TOKYO — Ill-fated investments in nuclear power projects by Toshiba of Japan have already precipitated an embarrassing accounting scandal at the company. Now the company is selling its most valuable business to try to undo the damage.
Toshiba, one of Japan's oldest and proudest technology conglomerates, said on Friday it would spin off its microchip division. The business makes the information-storing "brains" inside millions of smartphones, digital cameras and other devices, and it has been the biggest contributor to Toshiba's profits in recent years.
The move is evidence of Toshiba's desperation for cash after the punishing nuclear-related losses came to light last month.
In December, Toshiba warned it was preparing to write off "several billion U.S. dollars" because of ballooning expenses at its American nuclear subsidiary, Westinghouse. That followed Toshiba's admission in 2015 that it had inflated its earnings by $ 1.2 billion over seven years — a scandal that company investigators attributed in part to nuclear-project managers, who they said had disguised faltering revenues and cost overruns.
Toshiba is expected to detail the extent of its write-downs next month. Analysts have suggested they could amount to $ 4 billion to $ 7 billion, enough to put Toshiba's future at risk. Banks have indicated they will keep lending money so the company can pay its bills, but without that lifeline, Toshiba, a 140-year-old business, could collapse.

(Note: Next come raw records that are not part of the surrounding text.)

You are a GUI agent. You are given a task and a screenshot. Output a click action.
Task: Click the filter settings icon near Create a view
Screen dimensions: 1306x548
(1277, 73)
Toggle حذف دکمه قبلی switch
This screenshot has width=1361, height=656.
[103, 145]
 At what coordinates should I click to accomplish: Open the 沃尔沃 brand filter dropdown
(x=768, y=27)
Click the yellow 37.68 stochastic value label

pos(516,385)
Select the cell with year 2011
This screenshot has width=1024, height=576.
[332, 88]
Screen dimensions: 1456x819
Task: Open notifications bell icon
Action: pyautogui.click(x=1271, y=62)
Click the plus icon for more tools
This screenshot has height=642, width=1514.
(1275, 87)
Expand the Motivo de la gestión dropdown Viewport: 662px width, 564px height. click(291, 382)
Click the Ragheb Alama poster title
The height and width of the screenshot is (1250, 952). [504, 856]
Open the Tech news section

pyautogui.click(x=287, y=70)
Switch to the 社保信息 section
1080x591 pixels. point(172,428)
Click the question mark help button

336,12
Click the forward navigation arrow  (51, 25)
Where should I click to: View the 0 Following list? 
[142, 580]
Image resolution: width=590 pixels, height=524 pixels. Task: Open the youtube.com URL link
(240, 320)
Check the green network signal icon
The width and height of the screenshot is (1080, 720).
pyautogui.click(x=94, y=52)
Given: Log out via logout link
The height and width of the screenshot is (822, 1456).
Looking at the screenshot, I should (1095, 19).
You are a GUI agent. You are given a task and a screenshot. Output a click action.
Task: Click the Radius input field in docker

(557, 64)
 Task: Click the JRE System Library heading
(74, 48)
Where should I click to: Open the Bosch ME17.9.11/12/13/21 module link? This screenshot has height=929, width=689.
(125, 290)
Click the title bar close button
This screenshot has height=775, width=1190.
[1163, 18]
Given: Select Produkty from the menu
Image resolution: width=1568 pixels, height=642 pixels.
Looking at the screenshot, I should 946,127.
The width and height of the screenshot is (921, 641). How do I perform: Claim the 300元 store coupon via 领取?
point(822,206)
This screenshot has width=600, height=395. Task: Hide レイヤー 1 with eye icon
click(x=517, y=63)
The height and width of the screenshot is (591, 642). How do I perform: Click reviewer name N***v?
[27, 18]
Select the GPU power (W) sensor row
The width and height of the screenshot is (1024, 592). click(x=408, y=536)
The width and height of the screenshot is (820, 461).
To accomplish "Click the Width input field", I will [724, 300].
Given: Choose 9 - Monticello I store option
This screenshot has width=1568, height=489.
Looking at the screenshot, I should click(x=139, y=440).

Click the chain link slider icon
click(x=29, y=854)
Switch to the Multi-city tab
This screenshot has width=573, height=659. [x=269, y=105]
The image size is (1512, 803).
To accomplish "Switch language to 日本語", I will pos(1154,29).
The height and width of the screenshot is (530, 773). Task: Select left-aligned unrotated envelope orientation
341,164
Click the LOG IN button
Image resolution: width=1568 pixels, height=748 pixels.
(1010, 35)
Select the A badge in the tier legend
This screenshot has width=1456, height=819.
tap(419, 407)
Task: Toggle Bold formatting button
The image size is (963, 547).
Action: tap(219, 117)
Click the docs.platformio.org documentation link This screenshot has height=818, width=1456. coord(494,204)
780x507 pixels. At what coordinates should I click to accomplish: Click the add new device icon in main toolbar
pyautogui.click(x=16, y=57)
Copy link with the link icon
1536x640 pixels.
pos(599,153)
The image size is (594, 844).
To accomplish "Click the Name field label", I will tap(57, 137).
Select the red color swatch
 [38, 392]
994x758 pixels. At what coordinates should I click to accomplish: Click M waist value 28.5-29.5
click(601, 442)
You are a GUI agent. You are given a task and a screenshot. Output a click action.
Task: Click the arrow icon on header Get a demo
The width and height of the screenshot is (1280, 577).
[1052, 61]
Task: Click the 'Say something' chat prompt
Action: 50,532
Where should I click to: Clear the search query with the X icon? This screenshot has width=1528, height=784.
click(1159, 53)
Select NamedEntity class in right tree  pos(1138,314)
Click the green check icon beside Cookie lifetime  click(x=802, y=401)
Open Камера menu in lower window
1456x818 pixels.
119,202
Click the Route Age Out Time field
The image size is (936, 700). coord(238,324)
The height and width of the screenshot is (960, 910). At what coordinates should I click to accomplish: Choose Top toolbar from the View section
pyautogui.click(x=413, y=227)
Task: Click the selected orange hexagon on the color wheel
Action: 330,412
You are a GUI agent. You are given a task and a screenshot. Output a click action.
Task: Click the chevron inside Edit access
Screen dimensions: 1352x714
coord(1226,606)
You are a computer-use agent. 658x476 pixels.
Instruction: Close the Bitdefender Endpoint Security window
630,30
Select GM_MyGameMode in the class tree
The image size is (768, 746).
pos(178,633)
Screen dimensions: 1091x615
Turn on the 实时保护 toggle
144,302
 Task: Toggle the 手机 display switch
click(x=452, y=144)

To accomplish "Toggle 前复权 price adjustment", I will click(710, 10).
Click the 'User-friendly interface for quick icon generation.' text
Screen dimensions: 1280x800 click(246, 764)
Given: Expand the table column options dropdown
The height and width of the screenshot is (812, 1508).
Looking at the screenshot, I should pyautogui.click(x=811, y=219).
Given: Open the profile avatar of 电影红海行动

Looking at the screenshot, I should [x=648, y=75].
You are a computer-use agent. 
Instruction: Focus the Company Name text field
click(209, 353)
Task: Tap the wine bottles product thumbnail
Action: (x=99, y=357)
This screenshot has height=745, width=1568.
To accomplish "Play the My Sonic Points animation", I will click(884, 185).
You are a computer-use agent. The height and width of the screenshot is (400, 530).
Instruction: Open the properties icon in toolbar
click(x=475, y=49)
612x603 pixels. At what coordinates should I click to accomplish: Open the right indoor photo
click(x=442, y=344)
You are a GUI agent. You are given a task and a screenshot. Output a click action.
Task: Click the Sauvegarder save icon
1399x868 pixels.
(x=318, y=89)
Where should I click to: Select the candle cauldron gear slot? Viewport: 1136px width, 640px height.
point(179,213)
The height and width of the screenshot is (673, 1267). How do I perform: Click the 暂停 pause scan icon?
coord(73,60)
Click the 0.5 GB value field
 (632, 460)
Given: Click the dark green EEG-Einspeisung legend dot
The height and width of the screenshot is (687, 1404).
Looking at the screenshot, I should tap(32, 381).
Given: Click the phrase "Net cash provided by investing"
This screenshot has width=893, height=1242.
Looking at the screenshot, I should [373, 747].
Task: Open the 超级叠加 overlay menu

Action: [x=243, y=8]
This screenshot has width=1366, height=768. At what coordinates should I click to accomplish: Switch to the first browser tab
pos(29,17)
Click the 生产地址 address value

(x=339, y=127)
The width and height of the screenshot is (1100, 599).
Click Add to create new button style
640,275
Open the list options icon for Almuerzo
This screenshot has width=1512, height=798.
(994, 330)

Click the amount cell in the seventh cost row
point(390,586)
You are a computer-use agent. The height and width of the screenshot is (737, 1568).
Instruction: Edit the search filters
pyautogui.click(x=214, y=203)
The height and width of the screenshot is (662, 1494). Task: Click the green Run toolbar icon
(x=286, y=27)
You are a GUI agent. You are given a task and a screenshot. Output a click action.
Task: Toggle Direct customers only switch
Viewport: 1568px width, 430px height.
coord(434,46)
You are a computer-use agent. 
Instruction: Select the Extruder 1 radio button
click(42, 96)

Toshiba said it had not yet decided what form the semiconductor spinoff would take, or how much of the business it would sell to outsiders. But there is not much time to figure it out; the company said it wanted to complete the process by March 31, the end of its fiscal year.
Analysts estimate the semiconductor business could be worth between 1.5 trillion and 2 trillion yen, or $ 13 billion to $ 17 billion, if Toshiba sold all of it. One option would be to sell shares to the public, though a private sale to another technology company would be quicker and easier to arrange, particularly if Toshiba chose to keep part of the company.
Damian Thong, an analyst at Macquarie Securities, said bringing in a minority investor was "clearly the default option" for Toshiba, which is eager to stay in the semiconductor business.
"Undermining that core business would be anathema in Japan, not just for Toshiba, but for the government and the whole technology ecosystem," he said. "It needs to sell just enough to give creditors peace of mind, but not enough that it loses control."
Some see broader national interests at stake.
Getting out of semiconductors entirely would not just deprive Toshiba of a crucial future revenue stream. If a foreign buyer swooped in, it would also take one of Japan's few remaining semiconductor producers out of domestic hands. The business's most successful technology, NAND flash memory, was developed by Toshiba decades ago.
One public declaration of interest in Toshiba has come from Canon, the Japanese camera company, which uses Toshiba's chips in its products and bought a medical device producer Toshiba spun off in 2015.
Canon's chairman, Fujio Mitarai, is a former head of Keidanren, the lobbying group representing Japan's largest corporations, including Toshiba. He said last week that the semiconductor business was a valuable asset for Japan and "must be protected" and that Canon "would positively consider" investing.
Other potential buyers include Western Digital, the American semiconductor company, which works with Toshiba in some areas; Tokyo Electron, a Japanese company that produces equipment for semiconductor factories; and Foxconn of Taiwan, the contract manufacturer that recently took over Sharp, another ailing Japanese technology brand.
Terry Gou, Foxconn's billionaire founder, said in an interview with Toyo Keizai, a Japanese business weekly, that he was interested in purchasing assets sold off by Toshiba, potentially including the semiconductor operation.